## RECORDS FOR THIS TASK
---

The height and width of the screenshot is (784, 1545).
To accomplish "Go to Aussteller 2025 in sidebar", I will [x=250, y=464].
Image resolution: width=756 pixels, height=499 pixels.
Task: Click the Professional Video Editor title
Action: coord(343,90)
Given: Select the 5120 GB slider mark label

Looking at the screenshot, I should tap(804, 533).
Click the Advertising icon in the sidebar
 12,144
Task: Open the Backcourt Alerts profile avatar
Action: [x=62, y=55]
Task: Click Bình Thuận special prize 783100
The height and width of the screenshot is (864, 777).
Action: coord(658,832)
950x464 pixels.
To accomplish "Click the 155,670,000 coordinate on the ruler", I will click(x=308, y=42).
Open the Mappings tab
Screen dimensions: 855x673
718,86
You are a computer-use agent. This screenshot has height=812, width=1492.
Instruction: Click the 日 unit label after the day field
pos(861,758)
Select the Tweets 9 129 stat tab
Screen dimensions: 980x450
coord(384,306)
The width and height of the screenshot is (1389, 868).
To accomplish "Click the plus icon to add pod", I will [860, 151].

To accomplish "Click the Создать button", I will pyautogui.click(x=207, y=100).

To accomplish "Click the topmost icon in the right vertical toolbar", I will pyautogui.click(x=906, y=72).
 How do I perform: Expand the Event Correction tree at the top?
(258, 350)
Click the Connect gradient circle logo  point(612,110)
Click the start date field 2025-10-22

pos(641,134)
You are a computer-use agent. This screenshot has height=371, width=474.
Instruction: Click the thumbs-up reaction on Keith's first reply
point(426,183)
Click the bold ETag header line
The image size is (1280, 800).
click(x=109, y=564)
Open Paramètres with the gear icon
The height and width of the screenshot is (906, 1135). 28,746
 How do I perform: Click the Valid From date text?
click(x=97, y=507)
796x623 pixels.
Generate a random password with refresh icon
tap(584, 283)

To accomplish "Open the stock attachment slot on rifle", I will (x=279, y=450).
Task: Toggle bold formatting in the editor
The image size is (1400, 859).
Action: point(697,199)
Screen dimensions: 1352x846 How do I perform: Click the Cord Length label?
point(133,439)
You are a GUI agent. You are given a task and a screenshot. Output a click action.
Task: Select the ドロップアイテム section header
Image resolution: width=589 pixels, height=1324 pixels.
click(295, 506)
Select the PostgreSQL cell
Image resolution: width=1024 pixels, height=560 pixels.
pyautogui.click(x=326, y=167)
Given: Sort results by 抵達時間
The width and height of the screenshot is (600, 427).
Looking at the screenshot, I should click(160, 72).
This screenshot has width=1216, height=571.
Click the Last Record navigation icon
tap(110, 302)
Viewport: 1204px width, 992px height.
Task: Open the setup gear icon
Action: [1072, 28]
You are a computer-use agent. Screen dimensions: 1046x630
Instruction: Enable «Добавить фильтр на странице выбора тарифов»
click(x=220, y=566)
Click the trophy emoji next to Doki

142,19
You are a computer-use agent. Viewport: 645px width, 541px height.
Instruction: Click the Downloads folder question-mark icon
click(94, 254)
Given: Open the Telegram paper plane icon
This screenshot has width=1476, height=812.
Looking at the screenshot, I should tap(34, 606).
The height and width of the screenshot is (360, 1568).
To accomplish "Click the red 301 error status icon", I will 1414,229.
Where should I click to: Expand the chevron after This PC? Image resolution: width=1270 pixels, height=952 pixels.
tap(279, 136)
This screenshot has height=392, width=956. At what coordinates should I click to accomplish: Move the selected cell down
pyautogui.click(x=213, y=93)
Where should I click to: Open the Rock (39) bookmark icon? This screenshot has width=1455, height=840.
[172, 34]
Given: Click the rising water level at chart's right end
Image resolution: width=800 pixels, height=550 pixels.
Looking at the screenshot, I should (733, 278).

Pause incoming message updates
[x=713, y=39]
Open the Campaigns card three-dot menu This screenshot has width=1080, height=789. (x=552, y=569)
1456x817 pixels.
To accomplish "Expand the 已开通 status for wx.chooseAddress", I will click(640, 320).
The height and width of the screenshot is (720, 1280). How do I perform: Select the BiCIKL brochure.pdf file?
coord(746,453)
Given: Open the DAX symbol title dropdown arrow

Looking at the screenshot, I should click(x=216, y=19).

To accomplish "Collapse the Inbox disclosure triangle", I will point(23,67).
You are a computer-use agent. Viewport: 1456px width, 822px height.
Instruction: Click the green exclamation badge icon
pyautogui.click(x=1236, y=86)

---

## YOUR OBJECTIVE
Reproduce the entries so that each line reads exactly as it did before.

## ANSWER BOX
The height and width of the screenshot is (784, 1545).
To accomplish "Go to Aussteller 2025 in sidebar", I will [x=250, y=464].
Image resolution: width=756 pixels, height=499 pixels.
Task: Click the Professional Video Editor title
Action: coord(343,90)
Given: Select the 5120 GB slider mark label

Looking at the screenshot, I should tap(804, 533).
Click the Advertising icon in the sidebar
 12,144
Task: Open the Backcourt Alerts profile avatar
Action: [x=62, y=55]
Task: Click Bình Thuận special prize 783100
The height and width of the screenshot is (864, 777).
Action: coord(658,832)
950x464 pixels.
To accomplish "Click the 155,670,000 coordinate on the ruler", I will click(x=308, y=42).
Open the Mappings tab
Screen dimensions: 855x673
718,86
You are a computer-use agent. This screenshot has height=812, width=1492.
Instruction: Click the 日 unit label after the day field
pos(861,758)
Select the Tweets 9 129 stat tab
Screen dimensions: 980x450
coord(384,306)
The width and height of the screenshot is (1389, 868).
To accomplish "Click the plus icon to add pod", I will [860, 151].

To accomplish "Click the Создать button", I will pyautogui.click(x=207, y=100).

To accomplish "Click the topmost icon in the right vertical toolbar", I will pyautogui.click(x=906, y=72).
 How do I perform: Expand the Event Correction tree at the top?
(258, 350)
Click the Connect gradient circle logo  point(612,110)
Click the start date field 2025-10-22

pos(641,134)
You are a computer-use agent. This screenshot has height=371, width=474.
Instruction: Click the thumbs-up reaction on Keith's first reply
point(426,183)
Click the bold ETag header line
The image size is (1280, 800).
click(x=109, y=564)
Open Paramètres with the gear icon
The height and width of the screenshot is (906, 1135). 28,746
 How do I perform: Click the Valid From date text?
click(x=97, y=507)
796x623 pixels.
Generate a random password with refresh icon
tap(584, 283)

To accomplish "Open the stock attachment slot on rifle", I will (x=279, y=450).
Task: Toggle bold formatting in the editor
The image size is (1400, 859).
Action: point(697,199)
Screen dimensions: 1352x846 How do I perform: Click the Cord Length label?
point(133,439)
You are a GUI agent. You are given a task and a screenshot. Output a click action.
Task: Select the ドロップアイテム section header
Image resolution: width=589 pixels, height=1324 pixels.
click(295, 506)
Select the PostgreSQL cell
Image resolution: width=1024 pixels, height=560 pixels.
pyautogui.click(x=326, y=167)
Given: Sort results by 抵達時間
The width and height of the screenshot is (600, 427).
Looking at the screenshot, I should click(160, 72).
This screenshot has width=1216, height=571.
Click the Last Record navigation icon
tap(110, 302)
Viewport: 1204px width, 992px height.
Task: Open the setup gear icon
Action: [1072, 28]
You are a computer-use agent. Screen dimensions: 1046x630
Instruction: Enable «Добавить фильтр на странице выбора тарифов»
click(x=220, y=566)
Click the trophy emoji next to Doki

142,19
You are a computer-use agent. Viewport: 645px width, 541px height.
Instruction: Click the Downloads folder question-mark icon
click(94, 254)
Given: Open the Telegram paper plane icon
This screenshot has width=1476, height=812.
Looking at the screenshot, I should tap(34, 606).
The height and width of the screenshot is (360, 1568).
To accomplish "Click the red 301 error status icon", I will 1414,229.
Where should I click to: Expand the chevron after This PC? Image resolution: width=1270 pixels, height=952 pixels.
tap(279, 136)
This screenshot has height=392, width=956. At what coordinates should I click to accomplish: Move the selected cell down
pyautogui.click(x=213, y=93)
Where should I click to: Open the Rock (39) bookmark icon? This screenshot has width=1455, height=840.
[172, 34]
Given: Click the rising water level at chart's right end
Image resolution: width=800 pixels, height=550 pixels.
Looking at the screenshot, I should (733, 278).

Pause incoming message updates
[x=713, y=39]
Open the Campaigns card three-dot menu This screenshot has width=1080, height=789. (x=552, y=569)
1456x817 pixels.
To accomplish "Expand the 已开通 status for wx.chooseAddress", I will click(640, 320).
The height and width of the screenshot is (720, 1280). How do I perform: Select the BiCIKL brochure.pdf file?
coord(746,453)
Given: Open the DAX symbol title dropdown arrow

Looking at the screenshot, I should click(x=216, y=19).

To accomplish "Collapse the Inbox disclosure triangle", I will point(23,67).
You are a computer-use agent. Viewport: 1456px width, 822px height.
Instruction: Click the green exclamation badge icon
pyautogui.click(x=1236, y=86)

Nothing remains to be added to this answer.